Consumer information (platform and user interface)
The thread on reddit includes various comments and screenshots posted by the leak originator (wpthroaway), many of which are revealing about the additions and changes consumers can expect to see in Windows Phone 8.1.
Major new features include battery power sense and storage sense, which like the existing data sense feature, are designed to make the platform more accessible and easier to use for less technical savvy users. Battery power sense enables users to see which apps are using battery power, making it easier to identify battery-draining apps. Similarly, storage sense will indicate how much space apps and files are using and will let users adjust storage related settings (i.e. an updated version of the current phone storage settings module).
It will also be possible to install apps on to an SD card, although app developers can opt to block this in their app manifest (for security reasons). This is particularly useful for devices with limited (8GB or less) internal storage.
In the app switcher, a slide down gesture will close apps, complementing the existing close button. There are also changes to the way multi-tasking works, which is described as being similar to to way Windows RT works (e.g. press Windows button to go to Start screen, press it again to go to the last used app). There are also new background tasks (i.e. more ways for apps to multi-task in the background).
While there may only be one or two new accent colours, a minor UI customisation change is support for setting the navigation bar colour (assumed to be the on screen version of the standard capacitive /physical keys). It will be possible for this to be set to always dark (current behaviour), match background (transparent or semi-transparent), or to match the accent colour.
The SDK documentation makes reference to a "file picker", which suggests Windows Phone 8.1 will have better access to files and data. This is likely to take the form of a SkyDrive / OneDrive based file manager, similar to that found on Windows RT (i.e. access only to user data files and folders).

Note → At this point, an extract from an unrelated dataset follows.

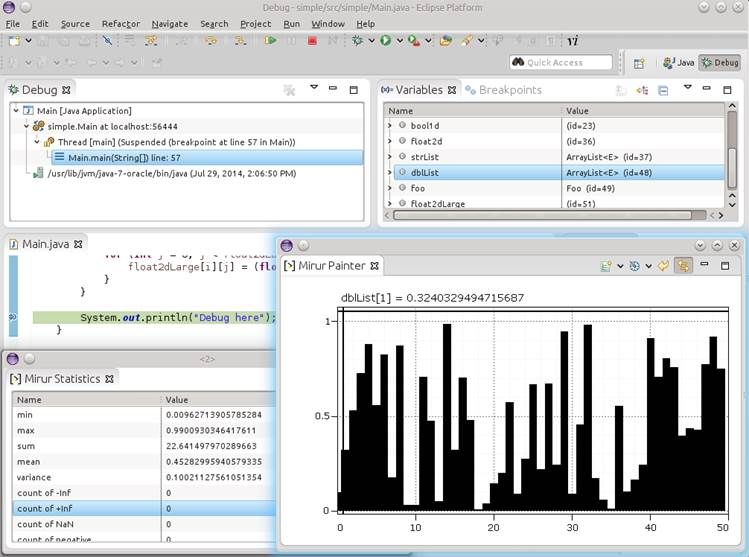
Task: Select the Main.main(String[]) line: 57 stack frame
Action: tap(125, 157)
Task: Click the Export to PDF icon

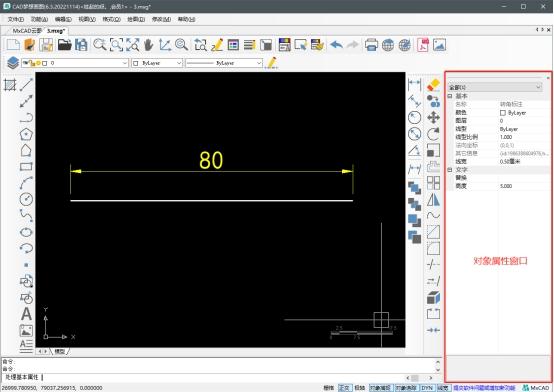Action: pos(423,45)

The built-in Camera app has been updated with a style reminiscent of Nokia's Camera app, making it easier to access lenses, to toggle flash settings, review recently captured photos, and switch between camera modes. Once Microsoft's acquisition of Nokia's Devices & Services business is complete we would not be surprised to see the Nokia app become the default app, so the new camera app may be something of an intermediate step.

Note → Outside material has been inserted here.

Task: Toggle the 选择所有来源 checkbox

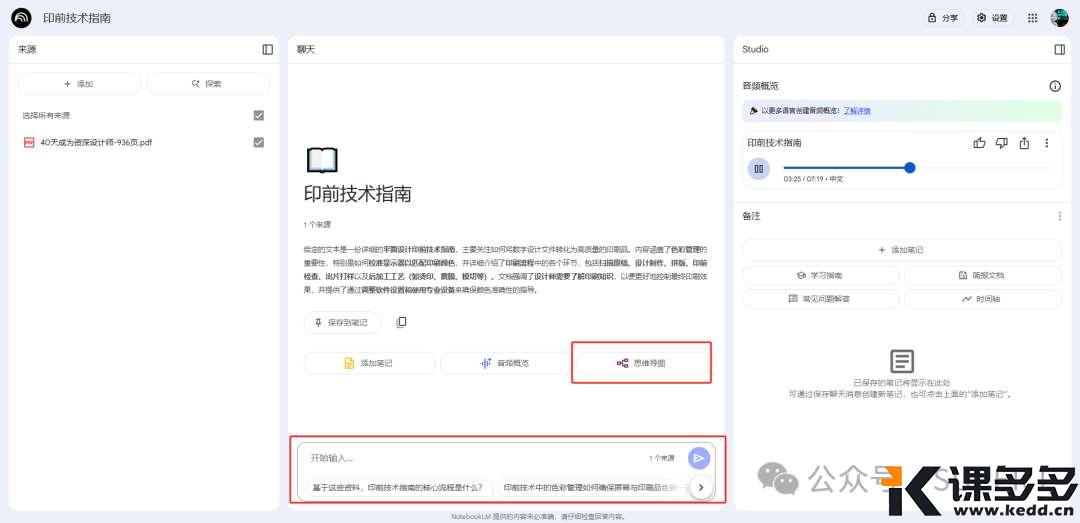Action: pos(259,116)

Another new feature is support for VPN, including support for multiple profiles. It will be possible for 3rd party apps to extend the supported VPN controls.
Many new settings, reflecting new and updated features, are included in Windows Phone 8.1 in both built in apps and the dedicated Settings app. A new USB settings module controls the behaviour of the phone when connecting a USB cable. This includes the ability to have the phone notify you if you connect to a slower charger, a reflection of the increasing availability of Quick Charge technology and the variance in USB charger output.

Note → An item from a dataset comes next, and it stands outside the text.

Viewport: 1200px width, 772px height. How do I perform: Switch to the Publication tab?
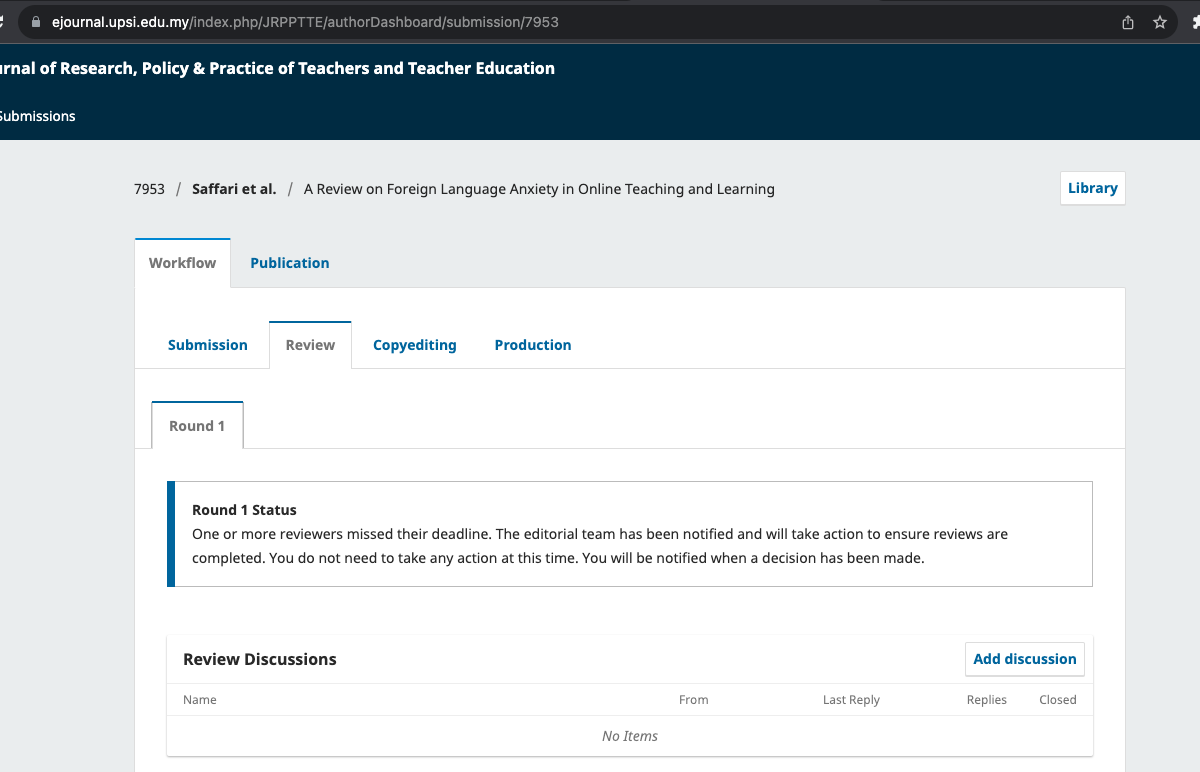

The settings for messaging now include the ability to specify which app handles incoming texts (i.e. similar to the current photos+videos setting that lets you specify the default camera app). It is likely that a similar setting will be added to some other apps and also indicates significant improvements in API access to key personal data (we expect to see better programming interfaces for messaging, contacts, and calendar).
The leak notes that the Facebook account option is no longer found in the Settings app, but this may reflect a log-in via Microsoft account and/or the moving of the setting into the Facebook app (the latest version of the Windows Phone Facebook app allows others apps to use Facebook as an identity provider).
In line with the recent release of the Xbox Video and Xbox Music apps for Windows Phone 8.0, the music+video app is replaced by separate Xbox Video and Xbox Music apps. Similarly, SkyDrive becomes OneDrive, reflecting the upcoming name change to Microsoft's cloud storage service.
Internet Explorer is upgraded to a new version based on Internet Explorer 11. This gives an improved HTML 5 test score and includes WebGL support (i.e. faster more accurate rending of web pages). The leak also suggests there's a new YouTube player, but this appears to be Internet Explorer getting integrated support for HTML 5 video.
The list of new features here is not comprehensive, but rather what is included in this SDK-based leak. We've already talked about other features rumoured and/or thought to be part of Windows Phone 8.1, including separate volume controls, new Bluetooth features, a notification center, and more.
There are also a number of rumoured features that we have not been able to confirm, including settings for self updating apps (like Windows 8.1), a new larger Live Tile size (now looking unlikely), support for WiFi Direct and Miracast, improved Microsoft account sign-in for built-in and third party apps, deeper OneDrive integration (alluded to in the file picker above), and more.
No doubt others will emerge between now and the official launch of the platform. We would also expect Nokia and other manufacturers to be adding their own features as they have done for previous version of Windows Phone.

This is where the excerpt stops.